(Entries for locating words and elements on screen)
>> Start

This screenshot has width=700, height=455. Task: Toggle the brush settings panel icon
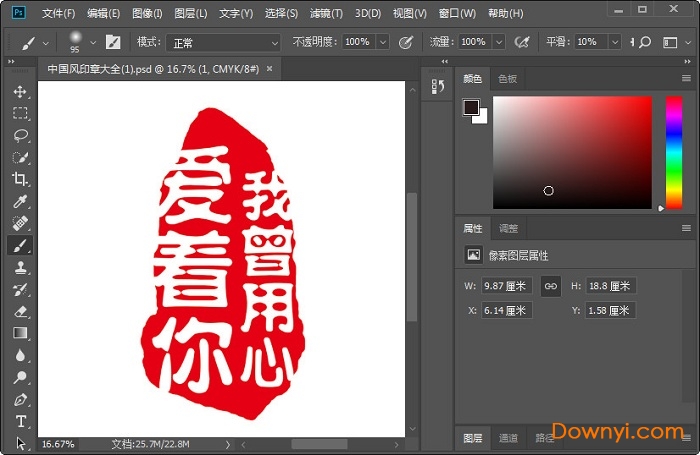113,42
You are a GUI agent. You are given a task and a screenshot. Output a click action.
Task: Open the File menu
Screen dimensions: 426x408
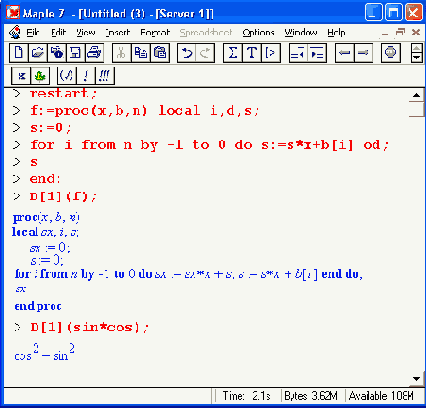[x=32, y=32]
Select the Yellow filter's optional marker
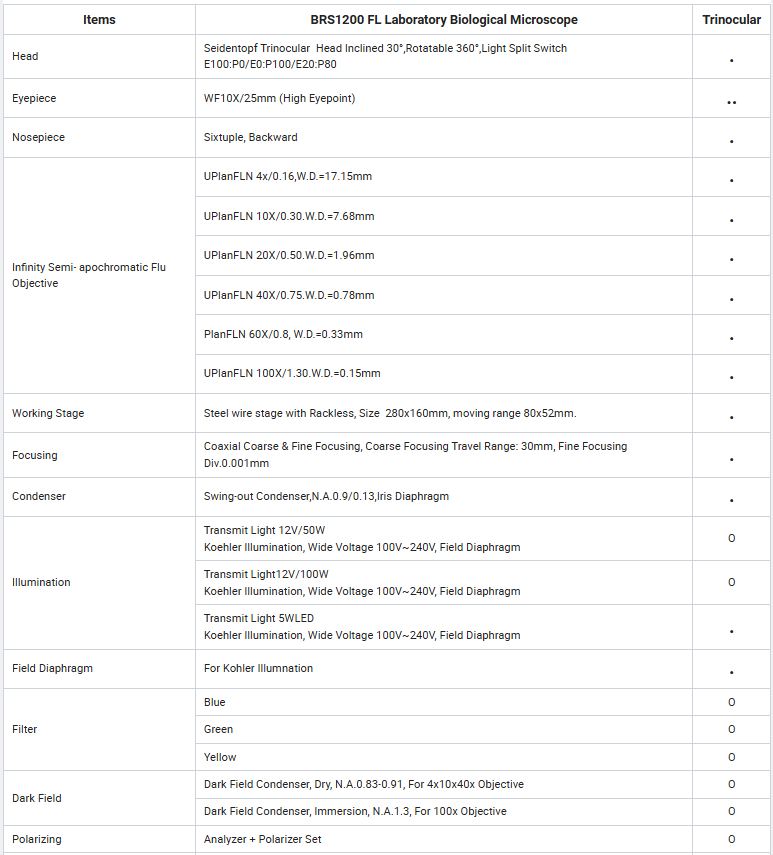 point(731,757)
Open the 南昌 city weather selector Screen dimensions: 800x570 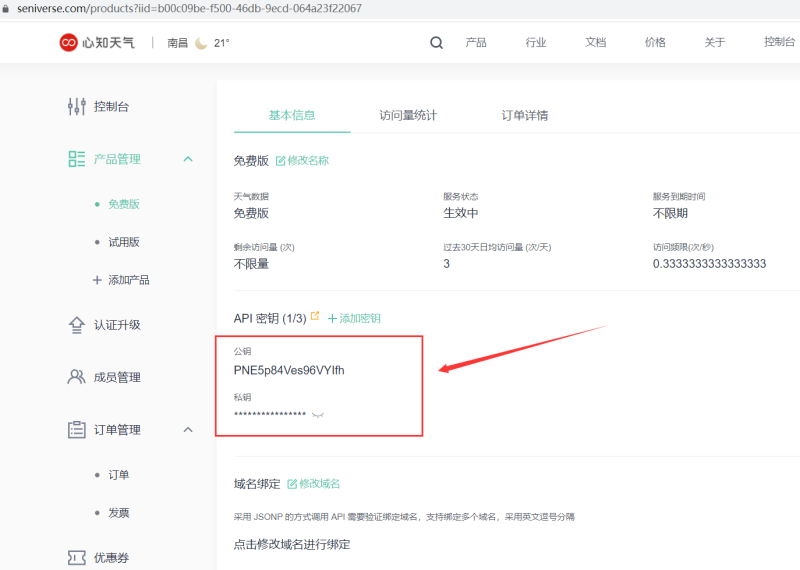pos(178,43)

>> End

▶ Exercise brief
Could you rewrite the entries from the very start through the line containing "point(731,757)", inclusive, as a JSON list of strings with one string per line, skipping blank lines and leaving out the pictures?

▶ Exercise response
[
  "This screenshot has width=700, height=455. Task: Toggle the brush settings panel icon",
  "113,42",
  "You are a GUI agent. You are given a task and a screenshot. Output a click action.",
  "Task: Open the File menu",
  "Screen dimensions: 426x408",
  "[x=32, y=32]",
  "Select the Yellow filter's optional marker",
  " point(731,757)"
]